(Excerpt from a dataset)
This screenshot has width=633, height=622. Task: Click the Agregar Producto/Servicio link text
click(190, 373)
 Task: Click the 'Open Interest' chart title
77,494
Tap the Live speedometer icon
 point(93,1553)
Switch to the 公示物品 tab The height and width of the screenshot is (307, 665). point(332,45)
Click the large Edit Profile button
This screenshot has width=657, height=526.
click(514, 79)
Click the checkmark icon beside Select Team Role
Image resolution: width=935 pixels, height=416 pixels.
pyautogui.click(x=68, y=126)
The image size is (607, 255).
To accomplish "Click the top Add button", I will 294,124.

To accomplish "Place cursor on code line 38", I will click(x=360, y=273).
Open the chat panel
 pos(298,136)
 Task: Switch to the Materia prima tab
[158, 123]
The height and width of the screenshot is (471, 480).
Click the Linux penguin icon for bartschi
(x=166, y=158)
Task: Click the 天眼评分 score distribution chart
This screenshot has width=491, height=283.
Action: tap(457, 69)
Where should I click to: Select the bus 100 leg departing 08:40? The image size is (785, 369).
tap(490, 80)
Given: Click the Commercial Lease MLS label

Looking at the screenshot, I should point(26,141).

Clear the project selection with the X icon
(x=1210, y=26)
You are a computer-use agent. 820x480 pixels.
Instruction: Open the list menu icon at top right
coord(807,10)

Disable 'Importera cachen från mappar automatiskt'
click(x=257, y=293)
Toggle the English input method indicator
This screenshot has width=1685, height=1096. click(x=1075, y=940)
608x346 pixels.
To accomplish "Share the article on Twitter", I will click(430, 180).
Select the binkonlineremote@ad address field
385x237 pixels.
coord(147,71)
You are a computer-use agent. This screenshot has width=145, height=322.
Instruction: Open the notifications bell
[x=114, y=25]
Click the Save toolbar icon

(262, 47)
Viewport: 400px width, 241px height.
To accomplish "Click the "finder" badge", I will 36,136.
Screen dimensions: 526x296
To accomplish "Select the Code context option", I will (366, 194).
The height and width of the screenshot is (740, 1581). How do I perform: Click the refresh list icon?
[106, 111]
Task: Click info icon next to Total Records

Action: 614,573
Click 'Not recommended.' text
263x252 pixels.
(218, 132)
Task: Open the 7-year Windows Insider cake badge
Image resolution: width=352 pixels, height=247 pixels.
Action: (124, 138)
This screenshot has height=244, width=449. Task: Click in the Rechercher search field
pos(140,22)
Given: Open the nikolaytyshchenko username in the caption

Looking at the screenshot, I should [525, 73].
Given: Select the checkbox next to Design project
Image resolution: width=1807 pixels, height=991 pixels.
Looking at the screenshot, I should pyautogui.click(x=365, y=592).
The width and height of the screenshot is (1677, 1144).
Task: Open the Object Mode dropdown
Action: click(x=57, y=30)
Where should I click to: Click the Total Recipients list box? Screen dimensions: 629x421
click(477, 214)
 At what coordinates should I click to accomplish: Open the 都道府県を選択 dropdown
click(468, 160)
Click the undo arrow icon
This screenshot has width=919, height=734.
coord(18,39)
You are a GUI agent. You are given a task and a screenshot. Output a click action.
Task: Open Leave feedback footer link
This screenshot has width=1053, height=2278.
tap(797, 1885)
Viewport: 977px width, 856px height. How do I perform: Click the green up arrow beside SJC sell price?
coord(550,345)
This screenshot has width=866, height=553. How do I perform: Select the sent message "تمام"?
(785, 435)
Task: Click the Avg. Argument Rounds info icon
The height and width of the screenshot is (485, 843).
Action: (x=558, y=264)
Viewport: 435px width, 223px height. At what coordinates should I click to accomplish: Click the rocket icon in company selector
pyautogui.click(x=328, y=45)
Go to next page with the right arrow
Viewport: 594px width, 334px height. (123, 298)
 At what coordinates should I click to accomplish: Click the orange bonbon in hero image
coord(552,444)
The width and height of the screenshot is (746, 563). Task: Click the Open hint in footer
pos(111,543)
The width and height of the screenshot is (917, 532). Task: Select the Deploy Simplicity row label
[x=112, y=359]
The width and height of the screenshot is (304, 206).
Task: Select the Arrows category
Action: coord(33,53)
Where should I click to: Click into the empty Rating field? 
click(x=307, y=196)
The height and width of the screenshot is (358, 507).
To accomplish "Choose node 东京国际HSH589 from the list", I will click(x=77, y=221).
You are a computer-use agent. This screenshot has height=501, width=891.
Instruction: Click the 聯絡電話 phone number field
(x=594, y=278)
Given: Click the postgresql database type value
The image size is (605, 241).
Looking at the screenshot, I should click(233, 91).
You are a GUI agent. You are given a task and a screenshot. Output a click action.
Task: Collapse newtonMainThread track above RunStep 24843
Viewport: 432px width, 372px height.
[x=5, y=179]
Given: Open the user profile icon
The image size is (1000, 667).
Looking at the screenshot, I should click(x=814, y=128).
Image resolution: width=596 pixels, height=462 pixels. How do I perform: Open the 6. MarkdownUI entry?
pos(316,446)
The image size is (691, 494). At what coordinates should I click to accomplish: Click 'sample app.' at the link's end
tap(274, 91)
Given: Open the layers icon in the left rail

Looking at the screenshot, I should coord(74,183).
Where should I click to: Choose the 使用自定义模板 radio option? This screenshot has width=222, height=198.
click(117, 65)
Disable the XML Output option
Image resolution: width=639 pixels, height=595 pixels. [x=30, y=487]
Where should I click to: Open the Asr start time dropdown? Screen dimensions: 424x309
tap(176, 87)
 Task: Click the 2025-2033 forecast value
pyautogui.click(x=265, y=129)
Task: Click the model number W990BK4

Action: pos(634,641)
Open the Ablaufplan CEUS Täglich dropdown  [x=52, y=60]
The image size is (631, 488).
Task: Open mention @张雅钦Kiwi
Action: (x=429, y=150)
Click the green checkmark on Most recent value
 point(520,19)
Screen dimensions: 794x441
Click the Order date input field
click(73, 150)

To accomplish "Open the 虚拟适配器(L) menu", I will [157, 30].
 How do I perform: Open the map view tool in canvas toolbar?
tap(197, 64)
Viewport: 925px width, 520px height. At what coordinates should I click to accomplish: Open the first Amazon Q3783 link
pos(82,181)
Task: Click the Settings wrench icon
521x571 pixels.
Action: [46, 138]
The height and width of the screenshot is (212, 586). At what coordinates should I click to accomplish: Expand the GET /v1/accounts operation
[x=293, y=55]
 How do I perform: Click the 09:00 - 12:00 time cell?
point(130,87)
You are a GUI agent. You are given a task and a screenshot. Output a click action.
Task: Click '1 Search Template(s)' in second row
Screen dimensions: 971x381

Required task: Express the records from the line with "The height and width of the screenshot is (740, 1581)." to the line with "Looking at the screenshot, I should [525, 73].", both lines included, as a JSON list of strings with one string per line and no blank lines.

Result:
[
  "The height and width of the screenshot is (740, 1581). How do I perform: Click the refresh list icon?",
  "[106, 111]",
  "Task: Click info icon next to Total Records",
  "Action: 614,573",
  "Click 'Not recommended.' text",
  "263x252 pixels.",
  "(218, 132)",
  "Task: Open the 7-year Windows Insider cake badge",
  "Image resolution: width=352 pixels, height=247 pixels.",
  "Action: (124, 138)",
  "This screenshot has height=244, width=449. Task: Click in the Rechercher search field",
  "pos(140,22)",
  "Given: Open the nikolaytyshchenko username in the caption",
  "Looking at the screenshot, I should [525, 73]."
]